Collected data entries

------------------------------

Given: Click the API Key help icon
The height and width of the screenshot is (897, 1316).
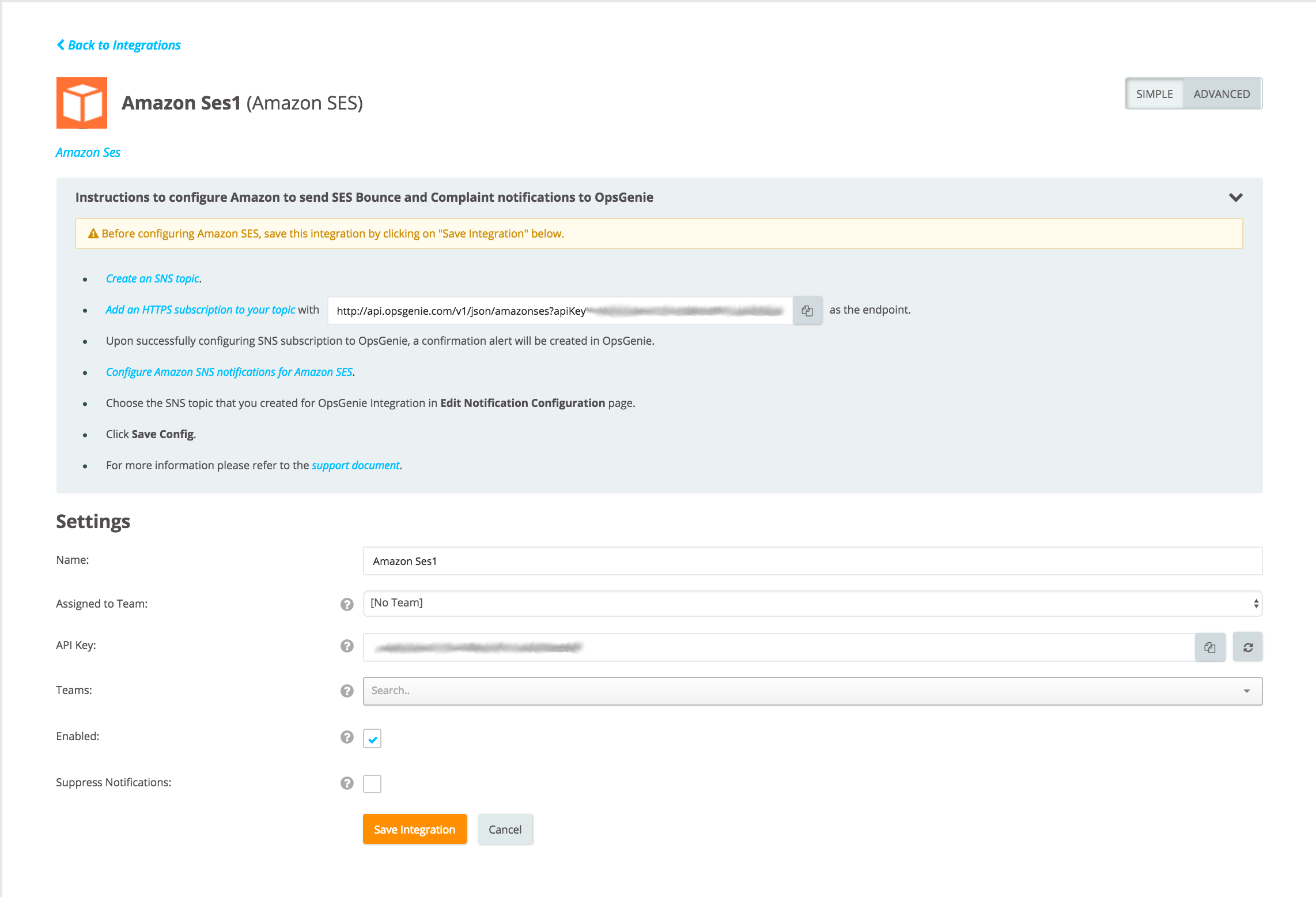Looking at the screenshot, I should click(x=347, y=646).
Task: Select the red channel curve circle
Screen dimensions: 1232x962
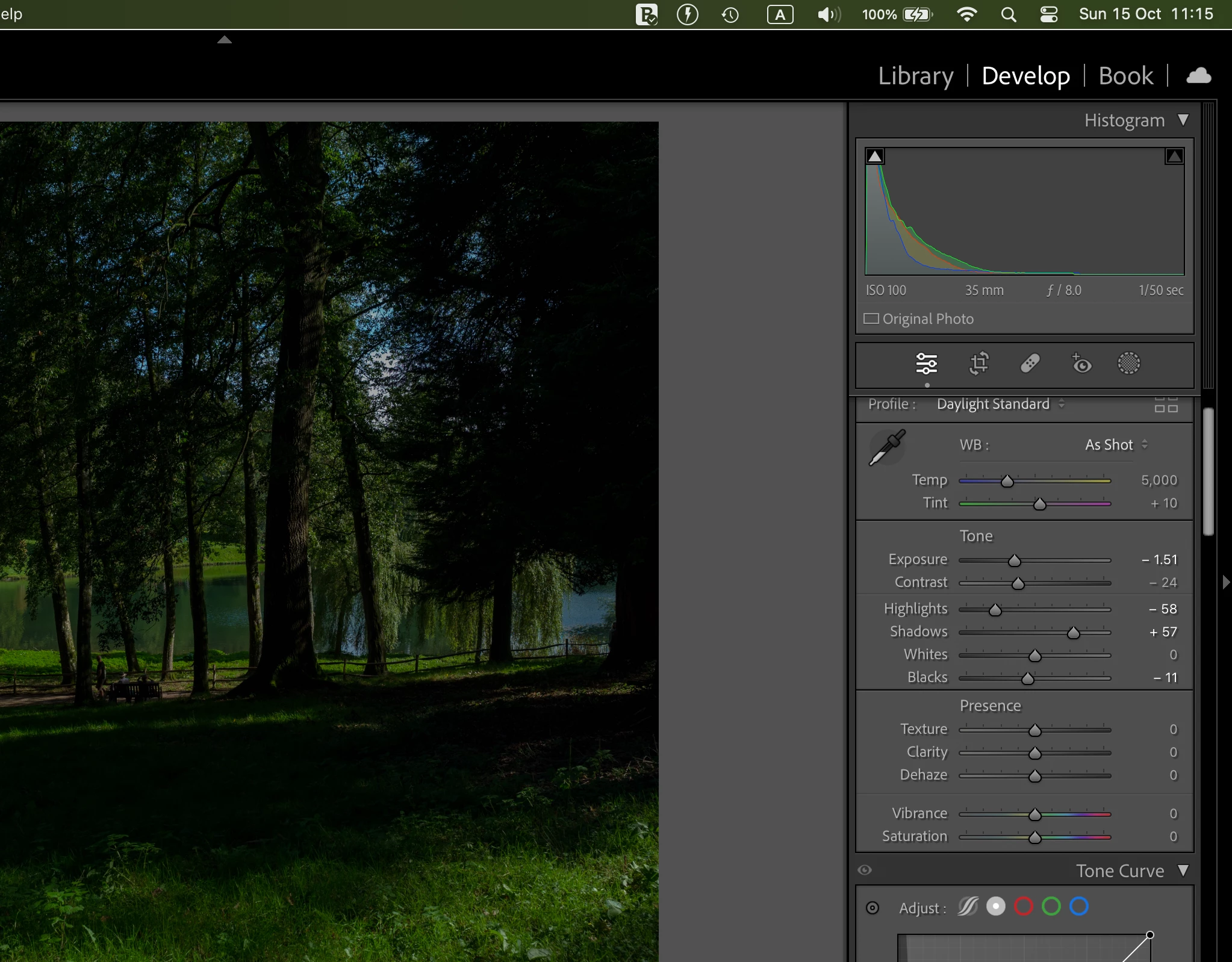Action: pos(1024,907)
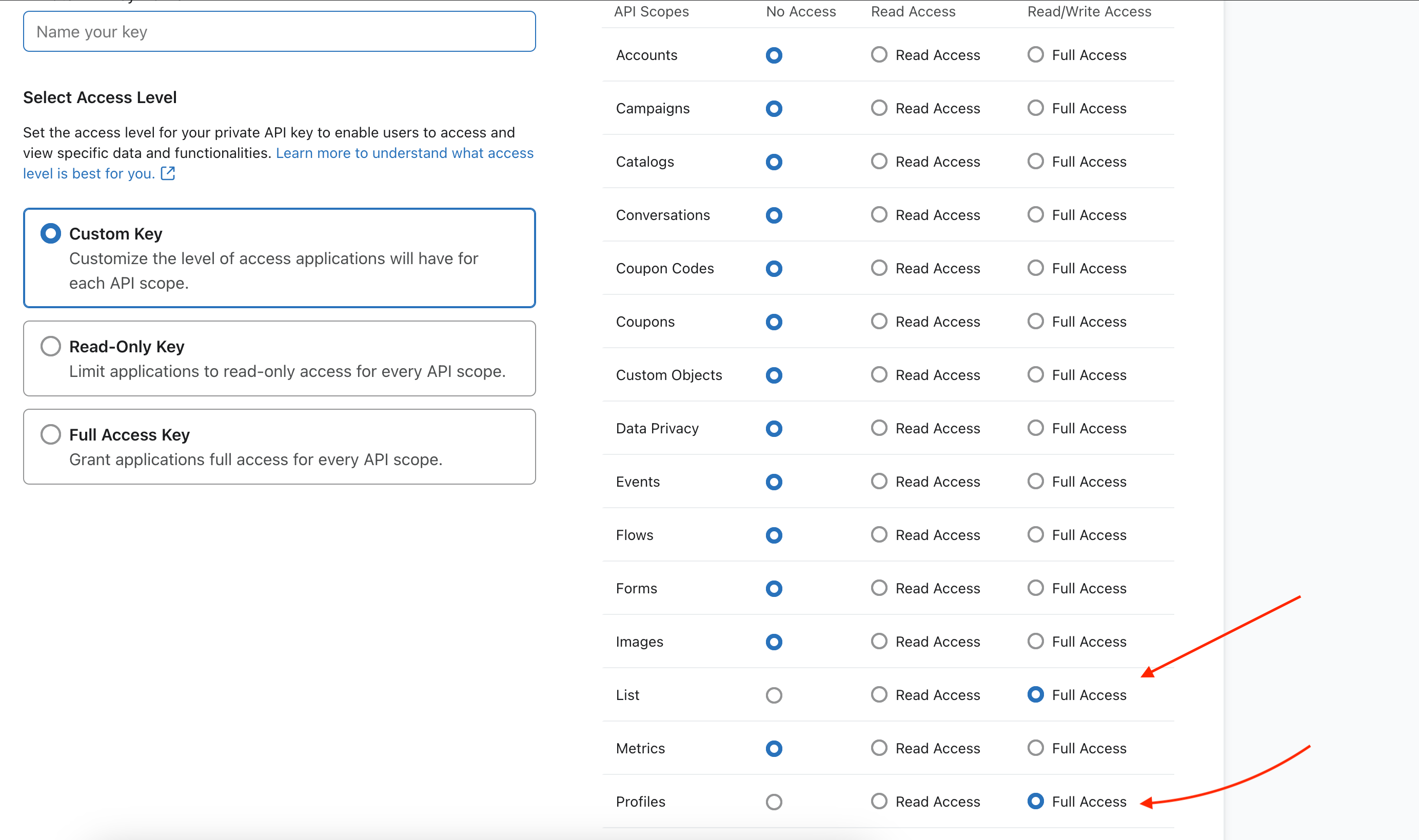Viewport: 1419px width, 840px height.
Task: Set Accounts scope to Read Access
Action: [x=879, y=55]
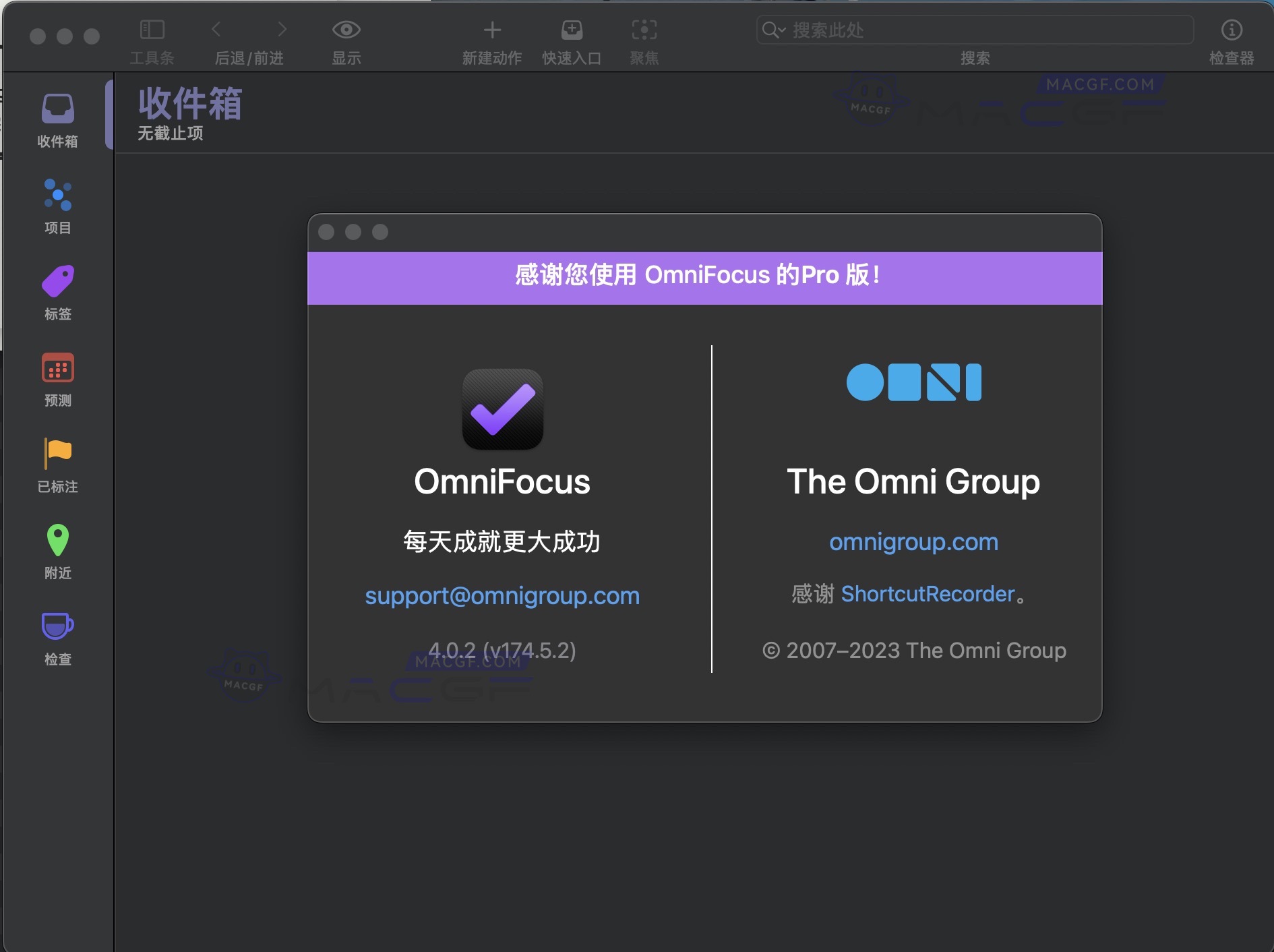This screenshot has width=1274, height=952.
Task: Open the 已标注 (Flagged) perspective
Action: pos(57,464)
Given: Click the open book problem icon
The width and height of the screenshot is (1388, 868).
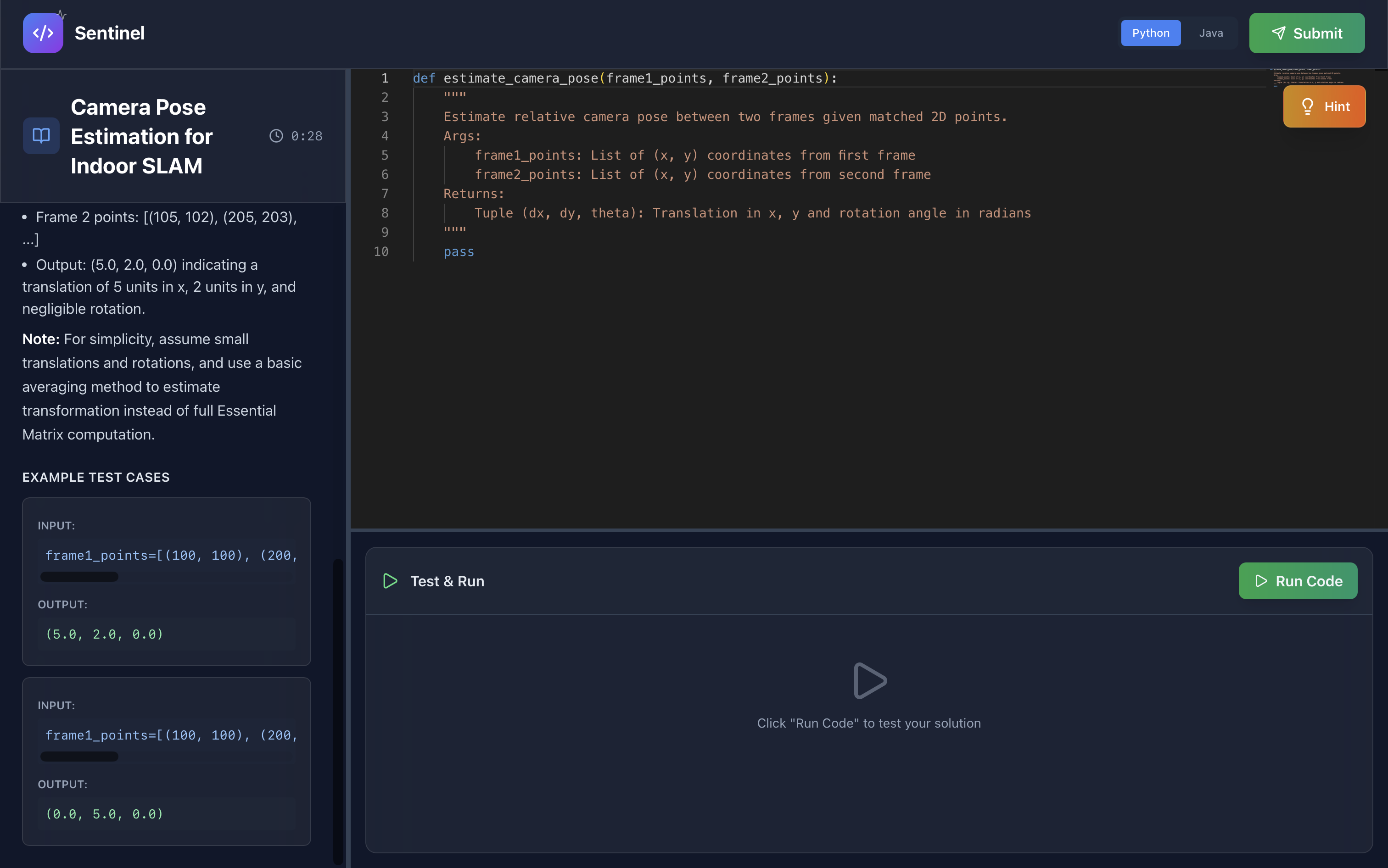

------------------------------

▶ WORK ORDER: Could you set down nothing but the lines from the one containing "Given: Click the open book problem icon" through the last line of the records above, both ends included, exactly as given and free of pictures?

▶ EXERCISE ANSWER:
Given: Click the open book problem icon
The width and height of the screenshot is (1388, 868).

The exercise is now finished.